O Sr. Visconde de Laborim: — Eu convenho inteiramente no que V. Ex.ª acaba de dizer.

Consultada a Camara resolveu declarar-se em Sessão permanente, que ficaria adiada até as cinco horas da tarde de hoje. Sendo quasi tres, disse

O Sr. Presidente: — Está interrompida a Sessão.

Ás sete horas se reunio novamente a Camara, e disse

O Sr. Presidente: — Continua a Sessão. E continua sómente para o fim de declarar á Camara que me constou não seria possivel discutir-se esta noite a Proposta que foi apresentada pelo Ministerio na outra Camara; neste mesmo accôrdo estão os Srs. Ministros da Corôa: por consequencia para conciliar essa necessidade inevitavel em que nos achâmos de deferir ainda os trabalhos com a resolução pela qual a Camara se declarou em Sessão permanente, diremos que a Sessão continua a ficar adiada para ámanhã.

O Sr. General Zagallo: — Parecia-me que era melhor dar por concluido o adiamento desta Sessão. O Senado reune-se ámanhã como de ordinario, e não sabendo nós quando a outra Camara acabará de discutir a Proposta do Governo, é claro que se vimos para aqui, só para esperar por ella, havemos por força perder tempo: por tanto, parecia-me que a Sessão ámanhã começasse tractando os objectos que se acham dados para ordem do dia, e logo que da outra Camara chegar o Projecto por que se espera, immediatamente passaremos a tractar delle. Faço esta observação com o fim de se aproveitar tempo: já hoje perdemos um dia que se poderia ter empregado na discussão de algum dos objectos pendentes, e se amanhã ficarmos sem fazer nada até ao momento quo nos seja enviado o Projecto, que se espera, é provavel que continuemos ainda perdendo muito tempo.

O Sr. Presidente: — Eu queria sustentar a decisão da Camara; com tudo tomarei a liberdade de observar ao Sr. Senador que a Sessão de hoje não foi perdida, porque ella não teria logar a não ser este incidente; e em quanto á possibilidade de não estar cá o Projecto ámanhã, nada embaraça, porque podem os trabalhos principiar por outro qualquer objecto.

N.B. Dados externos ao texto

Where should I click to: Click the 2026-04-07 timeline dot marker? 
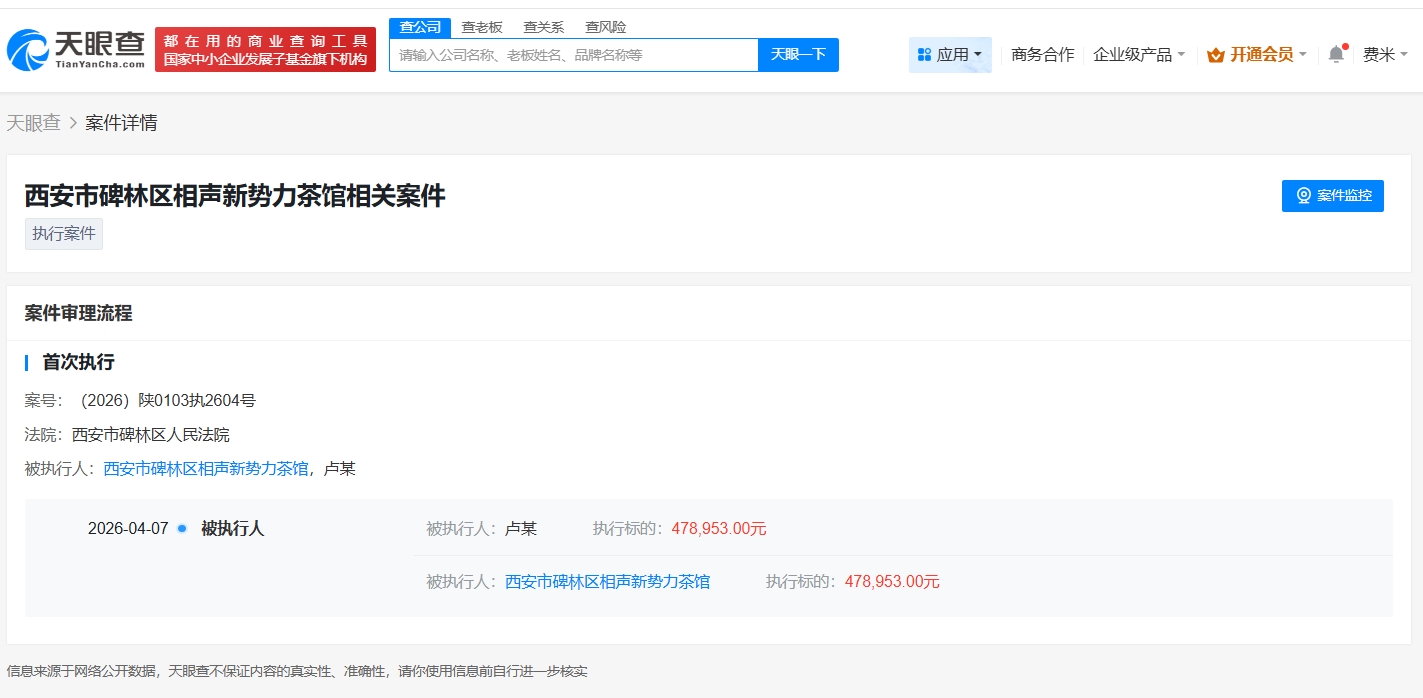pos(182,528)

O Sr. Leitão: — Queria dizer o mesmo que V. Ex.ª acaba de observar: póde a Sessão principiar uma ou duas horas mais cêdo; creio que o Sr. Zagallo não terá duvida nisto.

O Sr. Visconde de Laborim: — De ficar a Sessão adiada para ámanhã ás dez horas não se segue prejuizo algum: a Camara dos Srs. Deputados declarou-se em Sessão permanente, é de esperar que finalize esse trabalho; e finalizado elle chega a tempo de ser aqui discutido: o mais é fazer questão de palavras.

O Sr. Presidente: — Vejo que não ha opposição, antes parece que todos estamos de accôrdo. — A Sessão continuará ámanhã ás dez horas da manhã; e se ainda não tiver chegado o Projecto da outra Camara, tractar-se-ha dos objectos que se acham dados para ordem do dia. Está interrompida a Sessão.